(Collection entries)
··········
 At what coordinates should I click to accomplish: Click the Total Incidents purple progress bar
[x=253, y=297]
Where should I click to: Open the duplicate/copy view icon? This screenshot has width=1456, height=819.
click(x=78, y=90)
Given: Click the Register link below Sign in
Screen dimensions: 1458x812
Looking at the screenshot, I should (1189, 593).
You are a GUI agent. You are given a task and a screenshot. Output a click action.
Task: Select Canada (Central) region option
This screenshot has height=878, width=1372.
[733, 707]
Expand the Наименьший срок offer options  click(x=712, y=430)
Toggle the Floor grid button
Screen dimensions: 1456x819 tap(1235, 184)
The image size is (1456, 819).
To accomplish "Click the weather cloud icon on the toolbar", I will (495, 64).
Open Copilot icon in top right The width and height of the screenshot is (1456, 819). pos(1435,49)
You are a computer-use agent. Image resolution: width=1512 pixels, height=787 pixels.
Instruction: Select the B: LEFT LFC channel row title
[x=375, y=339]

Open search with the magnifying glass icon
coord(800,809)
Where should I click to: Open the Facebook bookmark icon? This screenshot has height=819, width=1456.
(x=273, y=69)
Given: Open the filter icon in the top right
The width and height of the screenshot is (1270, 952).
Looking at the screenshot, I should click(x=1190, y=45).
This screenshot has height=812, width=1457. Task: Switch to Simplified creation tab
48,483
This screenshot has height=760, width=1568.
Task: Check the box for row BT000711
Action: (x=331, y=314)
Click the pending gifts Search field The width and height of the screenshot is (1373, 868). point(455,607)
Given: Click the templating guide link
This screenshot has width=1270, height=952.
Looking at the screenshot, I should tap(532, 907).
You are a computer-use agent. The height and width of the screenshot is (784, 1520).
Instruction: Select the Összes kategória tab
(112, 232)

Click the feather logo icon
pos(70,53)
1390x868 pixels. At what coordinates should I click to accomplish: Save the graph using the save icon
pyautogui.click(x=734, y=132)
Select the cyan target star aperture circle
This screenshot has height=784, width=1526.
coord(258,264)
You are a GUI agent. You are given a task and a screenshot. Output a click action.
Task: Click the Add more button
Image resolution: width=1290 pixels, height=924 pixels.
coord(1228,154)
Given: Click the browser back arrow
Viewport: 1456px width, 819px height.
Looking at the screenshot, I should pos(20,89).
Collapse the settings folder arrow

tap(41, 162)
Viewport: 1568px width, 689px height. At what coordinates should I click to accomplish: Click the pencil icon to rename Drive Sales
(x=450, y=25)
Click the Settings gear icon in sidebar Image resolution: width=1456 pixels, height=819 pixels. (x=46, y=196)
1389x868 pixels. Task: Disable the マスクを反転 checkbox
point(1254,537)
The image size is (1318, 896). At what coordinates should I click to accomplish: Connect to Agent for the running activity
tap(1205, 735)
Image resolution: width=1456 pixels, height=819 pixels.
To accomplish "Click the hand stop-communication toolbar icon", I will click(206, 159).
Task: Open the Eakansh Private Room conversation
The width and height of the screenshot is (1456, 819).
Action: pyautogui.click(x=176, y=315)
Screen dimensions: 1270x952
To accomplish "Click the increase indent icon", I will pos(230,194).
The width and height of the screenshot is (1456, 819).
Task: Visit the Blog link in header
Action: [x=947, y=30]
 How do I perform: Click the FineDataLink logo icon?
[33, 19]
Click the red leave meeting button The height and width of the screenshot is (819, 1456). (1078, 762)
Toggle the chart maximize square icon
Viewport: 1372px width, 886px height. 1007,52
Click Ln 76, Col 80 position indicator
··········
_Goal of the exercise_
Search the records above for the string "toolbar". Report each line that has it.

_Result of the task_
To accomplish "Click the weather cloud icon on the toolbar", I will (495, 64).
To accomplish "Click the hand stop-communication toolbar icon", I will click(206, 159).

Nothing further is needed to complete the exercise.